(DATA EXTRACTS Opens)

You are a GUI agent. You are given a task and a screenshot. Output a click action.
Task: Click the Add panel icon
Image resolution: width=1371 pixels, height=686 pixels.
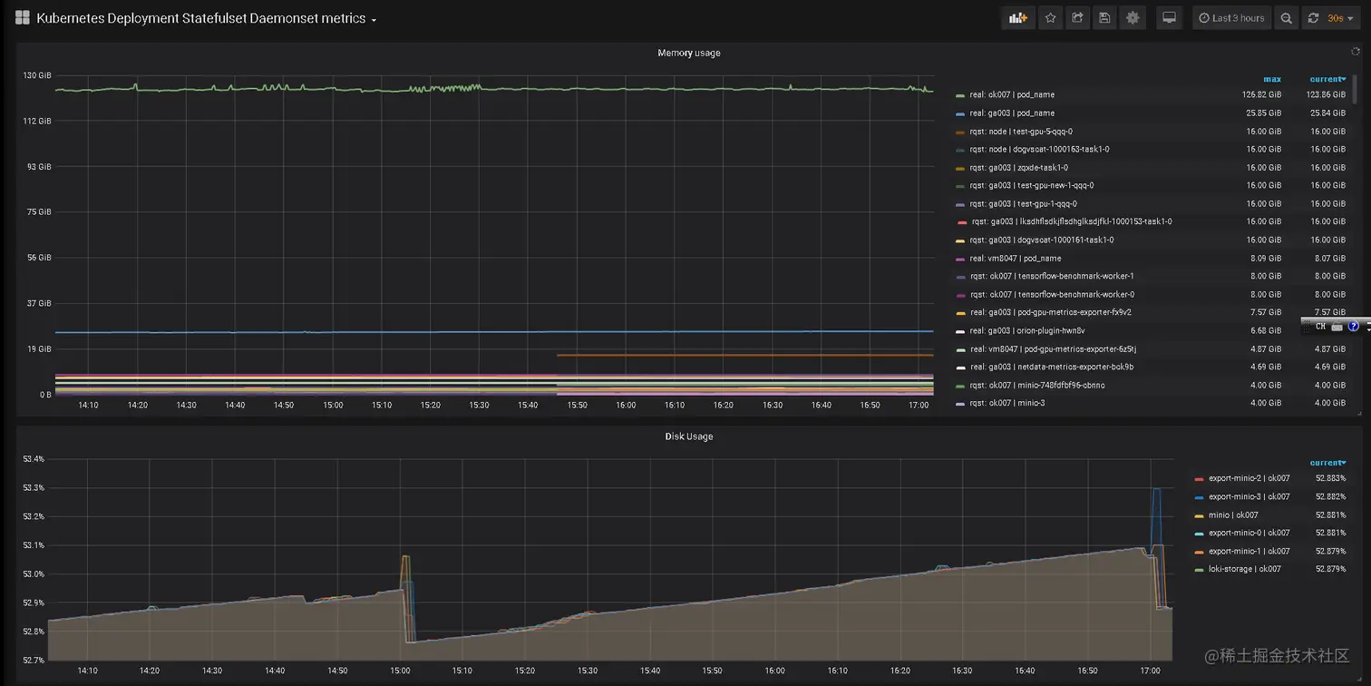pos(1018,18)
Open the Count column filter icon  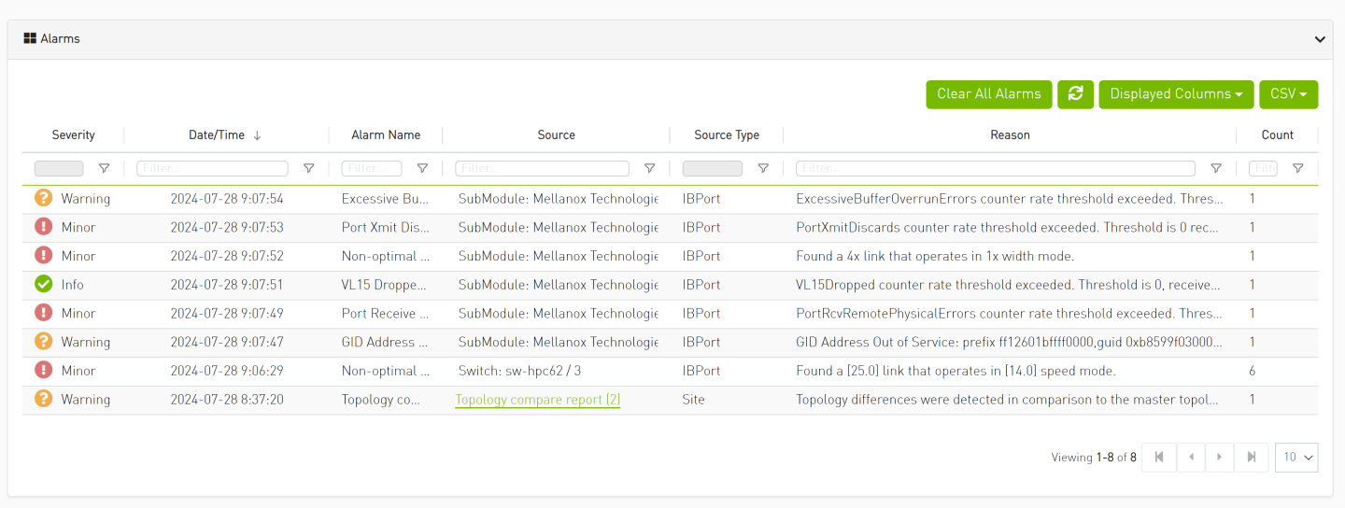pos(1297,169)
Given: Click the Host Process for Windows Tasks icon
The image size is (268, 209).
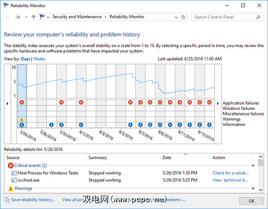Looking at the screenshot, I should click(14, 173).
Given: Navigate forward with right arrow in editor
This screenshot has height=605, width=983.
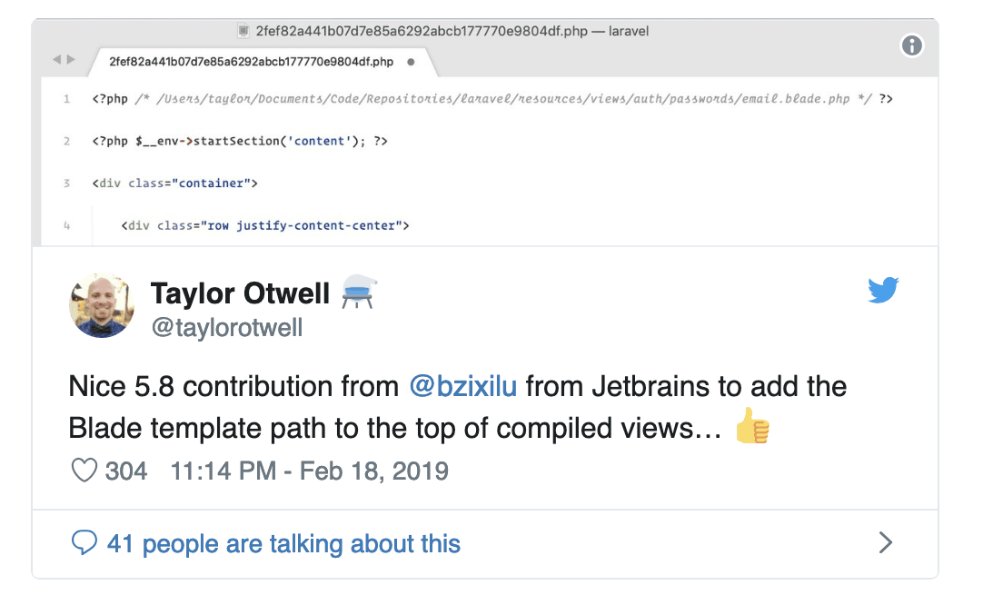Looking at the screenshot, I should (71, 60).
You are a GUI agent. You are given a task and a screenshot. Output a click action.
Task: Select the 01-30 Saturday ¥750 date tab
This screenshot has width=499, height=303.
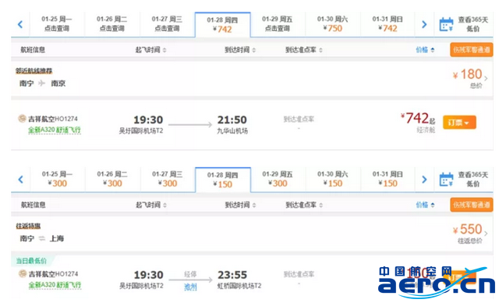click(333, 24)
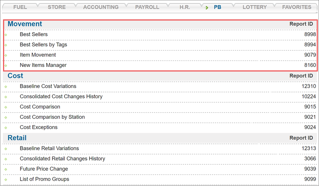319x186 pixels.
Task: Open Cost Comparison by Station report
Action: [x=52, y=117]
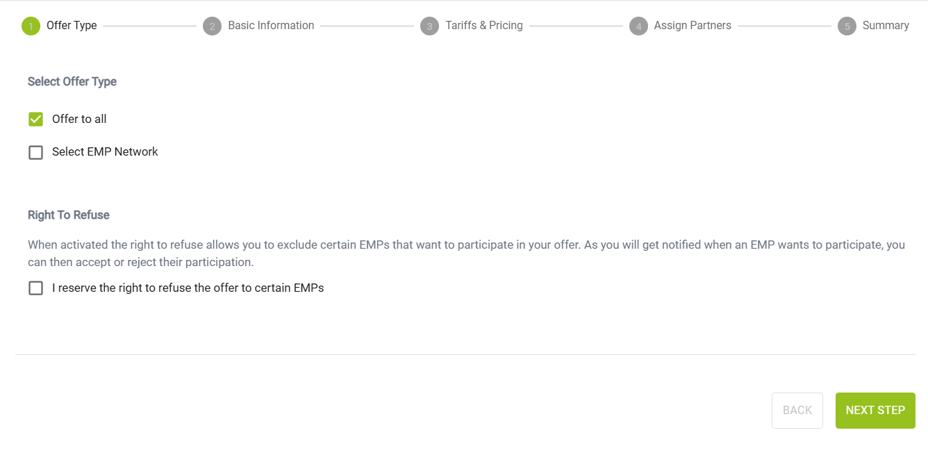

(DATA EXTRACTS Closes)

## ACTIVITY
Set the pictures aside and transcribe exactly the stretch of lines above, beginning with the one holding "The image size is (268, 209)." and ending with the one holding "Task: Select the 01-30 Saturday ¥750 date tab".

## RESPONSE FOR THIS EXERCISE
The image size is (268, 209).
Looking at the screenshot, I should click(14, 173).
Given: Navigate forward with right arrow in editor
This screenshot has height=605, width=983.
Looking at the screenshot, I should (71, 60).
You are a GUI agent. You are given a task and a screenshot. Output a click action.
Task: Select the 01-30 Saturday ¥750 date tab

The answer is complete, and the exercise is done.